In those days all of the roads on Ocracoke were primitive sandy lanes. Ocracoke’s primary link to the mainland was by mail boat. The forty-two foot Aleta could carry several dozen passengers — a few in her cabin, others on benches under a protective canvas awning, and more on wooden fish boxes or suitcases arranged on the open deck. She made one round-trip daily between Ocracoke Island and the mainland port of Atlantic, North Carolina.
The mail boat left the island soon after daybreak and arrived at the dock in Atlantic about 10:30 a.m. The Aleta laid over long enough to load mail, passengers, and supplies. Shortly after noon she made her way back east across Pamlico Sound.
At that time the main social event of the day on Ocracoke was greeting the mail boat when it glided up to the dock about 4:30 p.m. It seemed as if the entire village was there waiting for the mail, wondering who was coming home for a visit, and curious to see if any strangers were aboard. Old ladies in slat bonnets, carrying baskets filled with groceries from the general store or vegetables from their gardens, waited alongside old men in slouch hats smoking cigars or chewing tobacco.
The atmosphere was congenial and jovial as adults shared the day’s news and gossip. Teenage boys in bare feet, white t-shirts, and dungarees rolled up to their calves greeted the mail boat and eagerly hefted large canvas bags of mail over their shoulders and carried them down the dock to the waiting postmaster. Younger children squealed and ran about or entertained themselves chucking oyster shells into the harbor. Eventually the mail would be “called over” and everyone would return to their homes for supper.
One morning the manager’s wife boarded the Aleta for a trip across the sound to visit family and friends. Several days later, at the time of her scheduled return, she was conspicuously absent among the passengers disembarking from the mail boat when it arrived back home at Ocracoke. The manager seemed perplexed, but not overly concerned. No doubt his wife had decided to spend several more days with family and friends on the mainland, he thought. She would be home soon enough. In the meanwhile his life was calmer and more peaceful.
A week later, to everyone’s horror, the woman’s mutilated body was discovered on the mainland, the victim of a horrible murder. Lying face up in a pool of blood in an abandoned house, her throat had been cut. Although suspicion immediately centered on an unidentified serviceman who had been seen getting into a car with her, her murderer was never determined. Not surprisingly, many islanders wondered whether her husband had had something to do with the murder.

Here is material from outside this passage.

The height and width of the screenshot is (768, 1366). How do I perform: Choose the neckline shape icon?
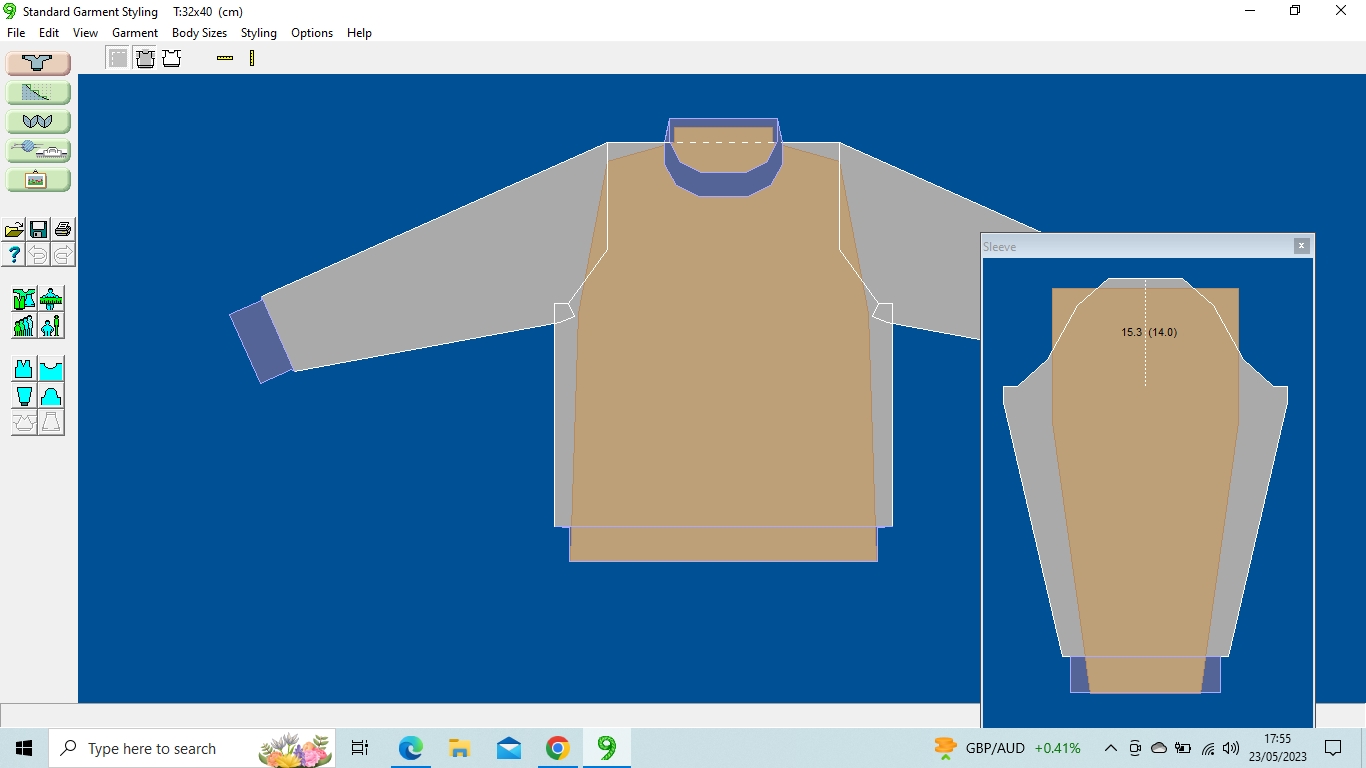(x=50, y=369)
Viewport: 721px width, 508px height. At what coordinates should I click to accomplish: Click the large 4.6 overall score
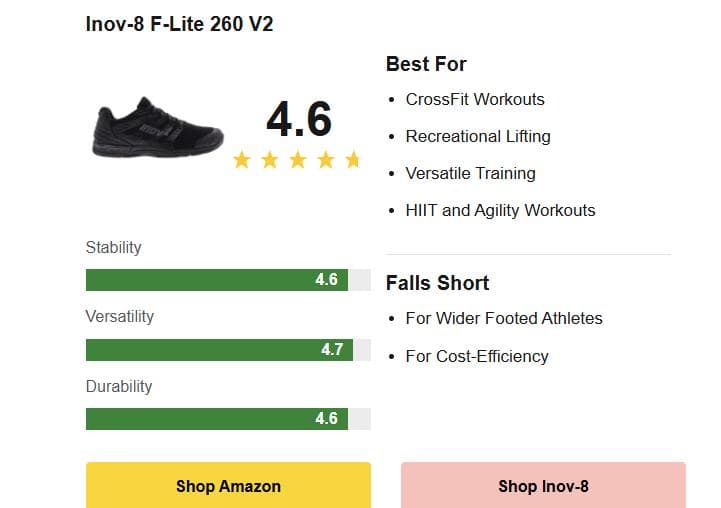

Already a heavy drinker, the manager relied increasingly on alcohol to dull his senses after his wife’s funeral. He was never accused of the murder, and he returned to work at the Silver Lake Inn. Evenings and nights in his quarters became increasingly troubled. Almost immediately he began seeing his wife’s ghost wandering the halls of the Inn.
All too often he would awake in the middle of the night to see her standing over his bed, fixing him with an accusing stare. She opened doors, and then abruptly slammed them closed. The stairs creaked and groaned as she made her way from floor to floor. He would enter his room to find his wife’s cosmetics, left untouched on the dresser since her demise, now rearranged while he was out.
Eventually the distressed manager could endure no more. He quit his job at the Inn and moved back to the mainland. He never returned to Ocracoke.
Over the years reports have continued to surface of Mrs. Godfrey’s ghost regularly patrolling rooms and hallways of the Island Inn. Most sightings have occurred on the second and third floors of the main section. It is not uncommon for guests who have never heard the story to approach the front desk in the morning with strange tales of doors opening and closing, of unfamiliar footsteps padding nearby in the middle of the night, or of bathroom spigots opening by themselves.
Women frequently report going out for dinner or a walk on the beach and returning to find their cosmetics scattered about on the dresser. One woman awoke with a start and was terrified to see a ghostly figure examining her toiletries. The next morning her makeup was gone. She never located it.
A young couple was staying at the Inn a number of years ago before the installation of air conditioning. The August evening was particularly hot and muggy. Not a breath of wind disturbed the heavy night air. Hoping for some relief, the couple stepped onto the balcony and settled into rockers. After a while the husband turned to his wife with a curious look on his face. “Did you just feel something odd?” he asked her. “I did,” she replied. “All of a sudden I felt a cold ripple of air passing, not over me, but through me, as if something living, but not really living, had touched my soul.” He had felt the same uneasy sensation.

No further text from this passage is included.